Because I am 32 and not six, I don’t cry when the restaurant offers me Pepsi instead of Coke. But I did cry for our country on November 9th, and I did shed a few tears over one of those negative pregnancy tests, and you better believe I cried for two straight weeks over that broken friendship.
***
There’s no getting around this truth: life is going to disappoint us, over and over again, and sometimes we are going to cry.
I don’t know when Everett will stop crying about toys and snacks, but I do know one day he’ll be crying about relationships and loss and other kinds of heartbreak. At age six, I tell Everett he doesn’t need to cry when we’re out of popsicles, because we can put yogurt tubes in the freezer instead. When he drops his toy in the car, I ask him not to cry because he’ll have it back in his hands by the time the song on the radio ends.

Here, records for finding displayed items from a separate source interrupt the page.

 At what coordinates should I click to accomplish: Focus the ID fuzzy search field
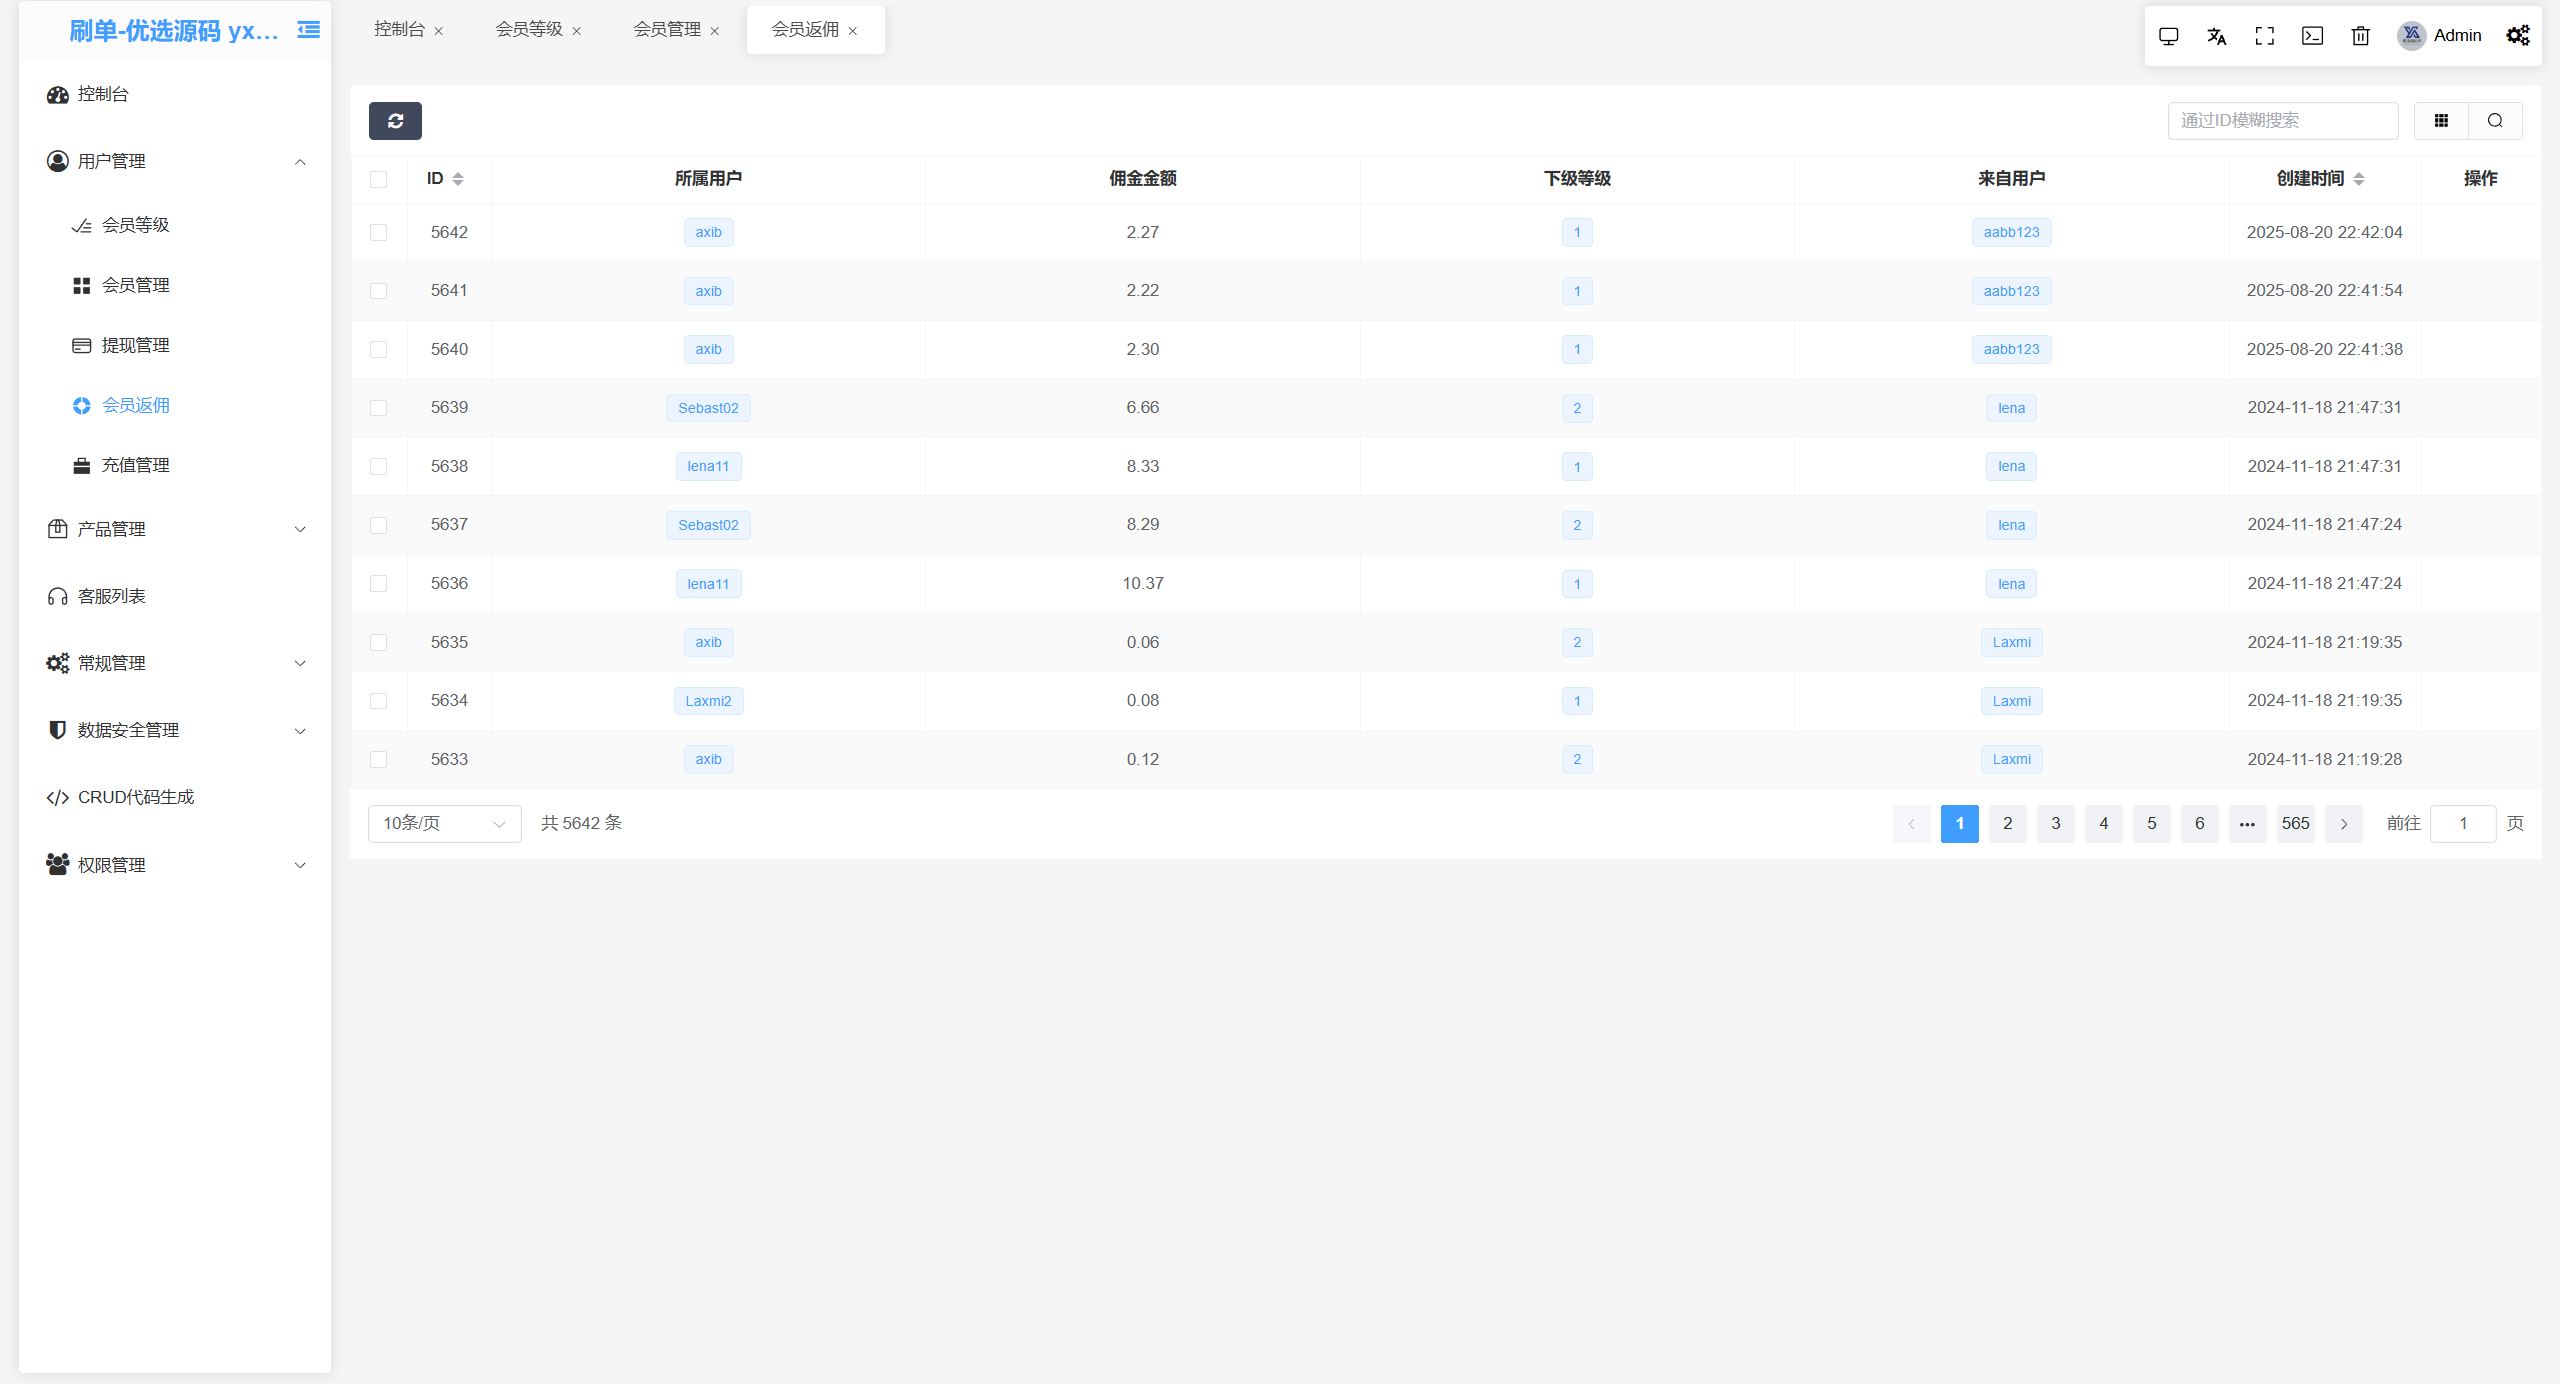2282,121
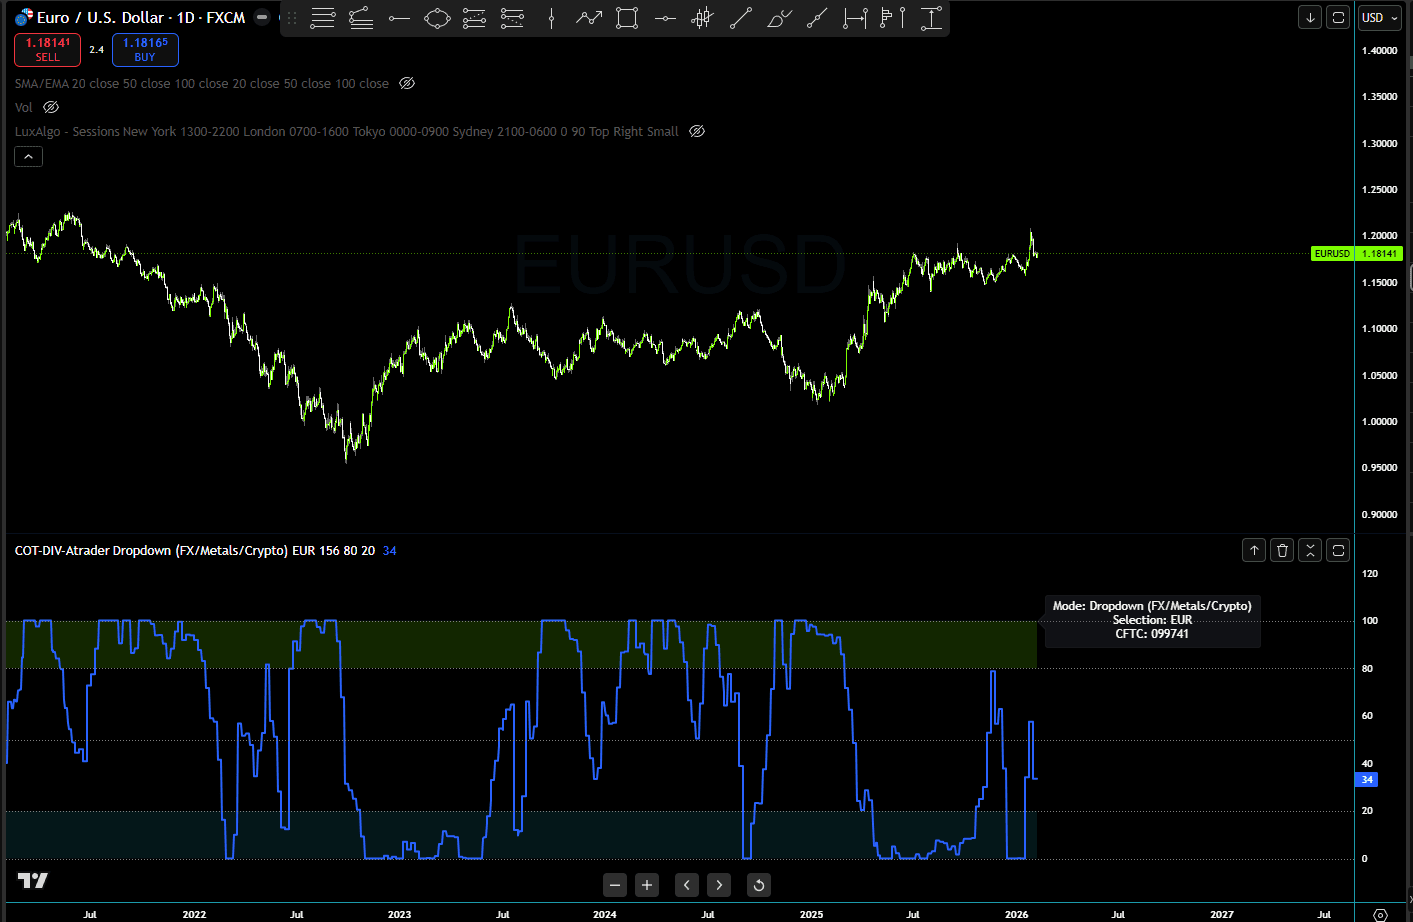
Task: Show the hidden SMA/EMA indicator
Action: click(407, 84)
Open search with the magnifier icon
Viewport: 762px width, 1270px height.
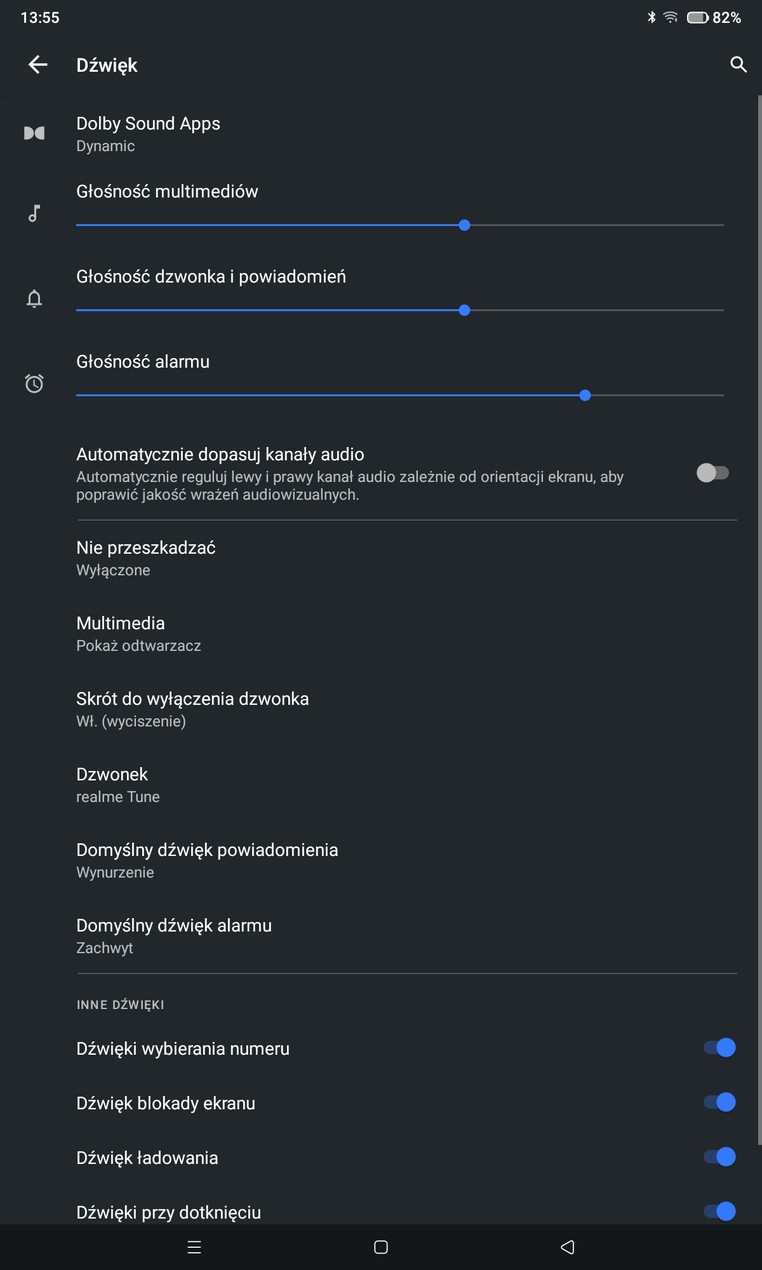[x=738, y=65]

I can ask him not to cry because of one thing: I know what he doesn’t know. I know it will be okay in the end—that he will get to play again or eat again or do the one thing he’s convinced he needs right in that desperate moment, again.
Like so many things, parenting forces me to remember my own advice; because when it comes to disappointments, this remains true for all of us regardless of age: God knows what we don’t know. And He knows better. That’s not to say our disappointment isn’t real (it is!) and I certainly don’t want to pretend every closed door will lead to an open one because sometimes—despite our fervent prayer and best effort—the doors stay closed.
Still, I can’t help but notice a very real gift hiding in all of this disappointment: how else would we ever appreciate the glory of Heaven without knowing all the ways this world falls short?
This life on earth keeps us longing for the one we were made for. And with disappointments big or small, in the end, that hope is everything.